お互いの意見に耳を傾け合う参加者ら ⒸUNIC Tokyo

 この日は、事前アンケートにより、参加者それぞれがSDGsのどのゴールに関心を持っているかをつかみ、その関心に合わせて、「貧困・飢餓」「ヘルス」「教育」「ジェンダー、不平等」「環境・産業・労働」「平和と公正」とそれぞれ数人のグループに分かれ、異なる分野から「平和」への道筋について、議論しました。約1時間にわたって、話し合いを重ね、各グループの発表用紙には、色とりどりのペンで記されたキーワードやイラストが加わり、それぞれのグループの特徴が出た発表につながりました。

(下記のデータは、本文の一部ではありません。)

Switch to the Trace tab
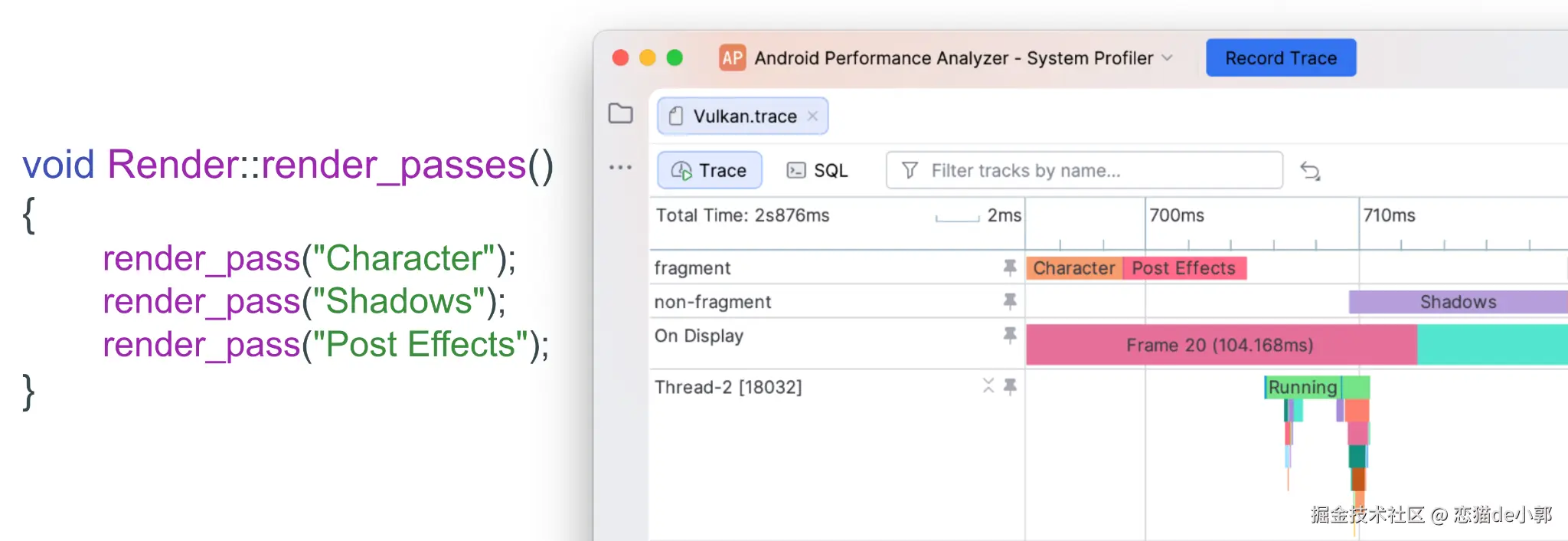 tap(709, 170)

教育をテーマに発表を行うグループ ⒸUNIC Tokyo

 様々な関心分野がある中、共通のキーワードとして挙げられたのは「知る」「気付く」です。不平等な貿易システム、水不足、教育格差など、異なる課題に対して、「まずは状況を知ってもらうことが重要だ」とする意見が挙げられました。そのための手段として、ピース・サークルで学んだことを家族や友人、周りの人と共有する、SNSを通じて発信するといったアイデアも多く寄せられました。「解決策を考える人が少しでも増えることが解決の一歩」という声もありました。

平和と公正をテーマに発表を行うグループ ⒸUNIC Tokyo

 また、「自分のバイアスと向き合う」という意見も上がりました。特にSNSで見ているコンテンツには、自分の好きなこと、関心に支配されている側面があるとして、その状況に自覚的になる重要性が指摘されました。 

 平和がどんな状態か、という点について、「平和でない状態は戦争がないことだけではない」として、平和には複数の側面があるという意見が挙げられました。誰も取り残されない状態について、「誰もが意見を言えること」「当事者の声が届く環境」という考え方も共有されました。

 2時間以上に及ぶピース・サークルの終了後、国連広報センターの根本かおる所長は、「女性が参画した和平交渉は15年もつ可能性が35%増加する」というデータなどを紹介し、「多くのグループの人たちに当事者として平和を考える場に関わってもらうことが、大きなインパクトをもたらします」と白熱した議論を称えました。

一般社団法人かたわら代表理事の高橋悠太さんⒸUNIC Tokyo

 一般社団法人かたわら代表理事の高橋悠太さんは、議論の成果を実現させるため、自身が多国間会合でその想いを伝えることができると話しました。そのうえで、『若者の平和への貢献に関する国連事務総長の報告書』が出た後には、大学や地方自治体などそれぞれのコミュニティに対して提示していくことが重要と呼びかけました。

 今回のピース・サークル開催に尽力された法政大学の本多美樹教授は、あっという間の3時間を振り返り、「問題意識はあっても一歩踏み出せない人も多い中、皆さんはアクションを取って参加されました」と強調。そのうえで、「明日からも問題意識を持ち続けて、個々人のコミュニティで平和のリーダーシップを取れるようになってほしい」と力を込めました。